Among the entries below, count the lines containing the string "inicial". Only the count is needed.

=== The data ===

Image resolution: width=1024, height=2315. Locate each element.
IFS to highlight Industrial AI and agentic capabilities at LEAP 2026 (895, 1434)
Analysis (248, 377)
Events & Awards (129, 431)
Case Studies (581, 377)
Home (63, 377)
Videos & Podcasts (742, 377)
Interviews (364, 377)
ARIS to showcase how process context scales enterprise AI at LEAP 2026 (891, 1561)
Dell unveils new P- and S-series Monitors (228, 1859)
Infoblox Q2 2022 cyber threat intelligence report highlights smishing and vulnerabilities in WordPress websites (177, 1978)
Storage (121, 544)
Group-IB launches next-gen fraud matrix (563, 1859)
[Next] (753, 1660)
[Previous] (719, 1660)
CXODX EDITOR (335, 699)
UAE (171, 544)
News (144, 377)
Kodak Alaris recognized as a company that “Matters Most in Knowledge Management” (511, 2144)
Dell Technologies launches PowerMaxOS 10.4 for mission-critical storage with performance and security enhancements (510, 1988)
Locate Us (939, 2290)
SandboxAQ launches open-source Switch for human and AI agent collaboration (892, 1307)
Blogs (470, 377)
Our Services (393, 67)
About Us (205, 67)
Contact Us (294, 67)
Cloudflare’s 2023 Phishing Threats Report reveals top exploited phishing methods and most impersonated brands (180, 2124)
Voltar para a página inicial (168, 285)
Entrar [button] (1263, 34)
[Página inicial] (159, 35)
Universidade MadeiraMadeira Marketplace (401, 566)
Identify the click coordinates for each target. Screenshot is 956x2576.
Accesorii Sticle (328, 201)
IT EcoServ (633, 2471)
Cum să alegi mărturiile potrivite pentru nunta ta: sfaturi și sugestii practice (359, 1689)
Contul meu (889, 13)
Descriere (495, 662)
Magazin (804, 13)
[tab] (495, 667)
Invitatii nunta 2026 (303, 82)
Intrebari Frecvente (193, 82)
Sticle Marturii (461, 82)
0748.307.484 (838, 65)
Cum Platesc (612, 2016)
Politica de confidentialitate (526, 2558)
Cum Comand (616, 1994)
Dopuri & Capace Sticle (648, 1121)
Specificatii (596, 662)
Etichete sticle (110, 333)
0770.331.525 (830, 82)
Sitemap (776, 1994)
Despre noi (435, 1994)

===

→ **Exercise response**
2